Chapter 66 Arms of Tomorrow
Chapter sixty-six
Arms of Tomorrow
-Kael-
The battlefield burned.
The sky split with lightning above him, violet and unnatural, casting the world in fractured shards of light. Screams tore through the wind, familiar voices, distorted by agony. The ground was slick with blood, and the veil had ruptured wide enough to swallow the sun.
Maris stood at the center of it all, radiant and terrible in her divinity, the god-forged blade glowing in her hand. Veilspawn crawled from every direction, fangs dripping with nightmare ichor. And behind them…
Eiren.
Her form was monstrous and divine all at once, lips stained with cruelty, silver eyes brimming with ancient vengeance. She whispered something Kael couldn’t hear, but Maris heard it. Her knees faltered. Her sigil dimmed.
Kael screamed her name.
He tried to run to her but his legs wouldn’t move. His body felt like stone. Frozen. Useless. The sword that should have been in his hand was gone. Only the memory of it remained.
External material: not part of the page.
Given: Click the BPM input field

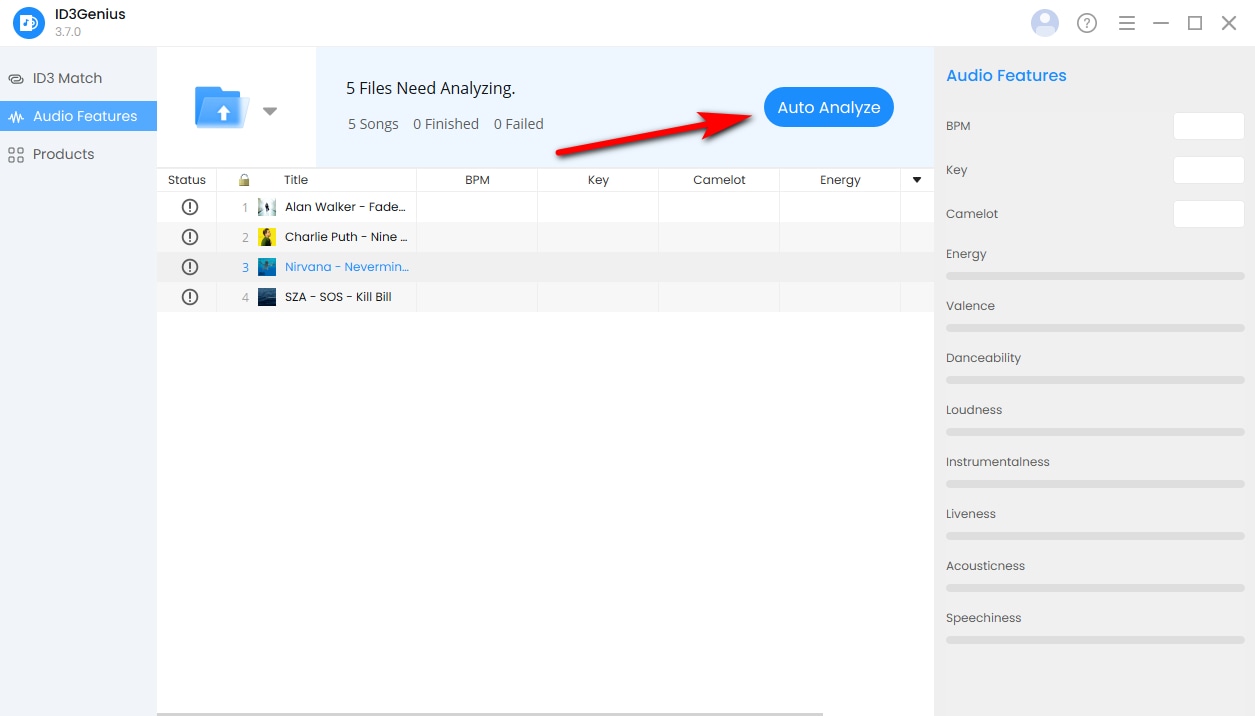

A blade pierced Maris chest.
Eiren’s.
“No —no, you can’t —Maris please,!”
He watched her collapse to her knees, the sword slipping from her hand. Eiren smiled down. Maris turned to him with disbelief etched across her bloodied face. Her lips moved, forming a name.
Not his.
Alarik.
Kael screamed, but no sound came. Smoke coiled around him choking him. Eiren’s laughter echoed like shattering glass.
And Maris faded into the ground, into the dark, into nothing.
Because of him.
Because he hadn’t stopped it.
Because he hadn’t been enough.
He woke with a roar as he bolted upright in the bed — chest heaving as if he’d just clawed his way out of the grave.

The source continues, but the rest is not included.